The Dallas Fed's manufacturing survey showed the contraction in general business activity continued at about the same pace in November from October but current production dropped while employment recovered and price pressures intensified.

The Dallas Fed's general activity index came in at minus 2.7 in November versus minus 3.0 in October, minus 9.0 in September, minus 9.7 in August and minus 17.5 in July. The Econoday consensus forecast for November looked for a reading of minus 3.9.

Details in the Dallas report included new orders at minus 11.9 in November versus minus 3.7 in October, minus 5.2 in September, minus 4.2 in August and minus 12.8 in July. Production fell to minus 0.9 in November from 14.6 in October, minus 3.2 in September, 1.6 in August and minus 1.3 in July. Shipments registered minus 5.9 in November versus 1.5 in October, minus 7.4 in September, 0.8 in August and minus 16.3 in July.

Employment came in at 4.9 in November versus minus 5.1 in October, 2.9 in September, minus 0.7 in August and 7.1 in July. Wages and benefits were at 18.6 in November versus 23.5 in October, 18.5 in September, 22.0 in August and 21.1 in July.

Prices paid for raw materials registered 28.5 in November versus 16.3 in October, 18.2 in September, 28.2 in August and 23.1 in July. Prices received were 8.8 in November, 7.4 in October versus 8.4 in September, 8.5 in August and 3.4 in July.

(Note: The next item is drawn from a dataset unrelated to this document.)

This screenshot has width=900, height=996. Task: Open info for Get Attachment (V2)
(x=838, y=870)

On the six-month outlook, general business conditions registered 31.2 in November versus 29.6 in October, 11.4 in September, 11.6 in August, 21.6 in July and 12.9 in June.

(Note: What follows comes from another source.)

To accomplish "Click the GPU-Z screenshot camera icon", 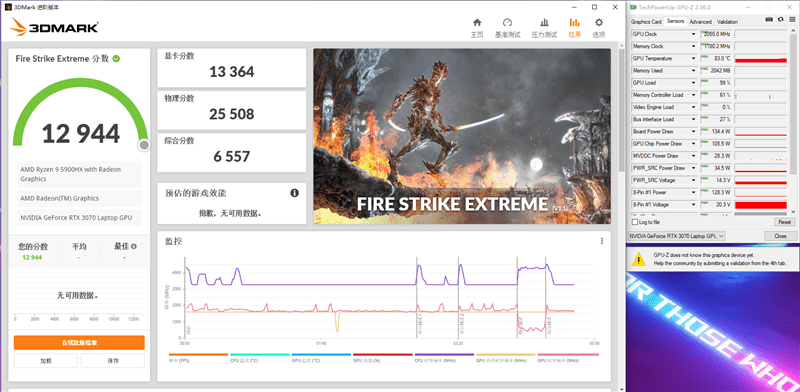I will coord(769,19).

Market Consensus Before Announcement

Forecasters see the general business activity index staying in contraction territory at minus 3.9 in November, not much of a change from minus 3.0 in October, and versus minus 9.0 in September.

Definition

The Dallas Fed Manufacturing Survey tracks factory activity in Texas on a monthly basis. Firms are asked whether output, employment, orders, prices and other indicators increased, decreased or remained unchanged over the previous month. Responses are aggregated into balance indexes where positive values generally indicate growth while negative values generally indicate contraction. About 100 manufacturers regularly participate in the survey.

Description

Investors track economic data like the Dallas Fed Manufacturing Survey to understand the economic backdrop for the various markets. The stock market likes to see healthy economic growth because that translates to higher corporate profits. The bond market prefers a moderate growth environment that will not generate inflationary pressures. The Dallas Survey gives a detailed look at Texas' manufacturing sector, how busy it is and where it is headed. Since manufacturing is a major sector of the economy, this report can have a big influence on the markets. Some of the survey indexes also provide insight on inflation pressures -- including prices paid, prices received, wages & benefits, and capacity utilization. The Federal Reserve closely watches this report because when inflation signals are flashing, policymakers can reset the direction of interest rates. As a consequence, the bond market can be highly sensitive to this report. The equity market is also sensitive to this report because it is an early clue on the nation's manufacturing sector, reported in advance of the ISM manufacturing index and often in advance of the NAPM-Chicago index.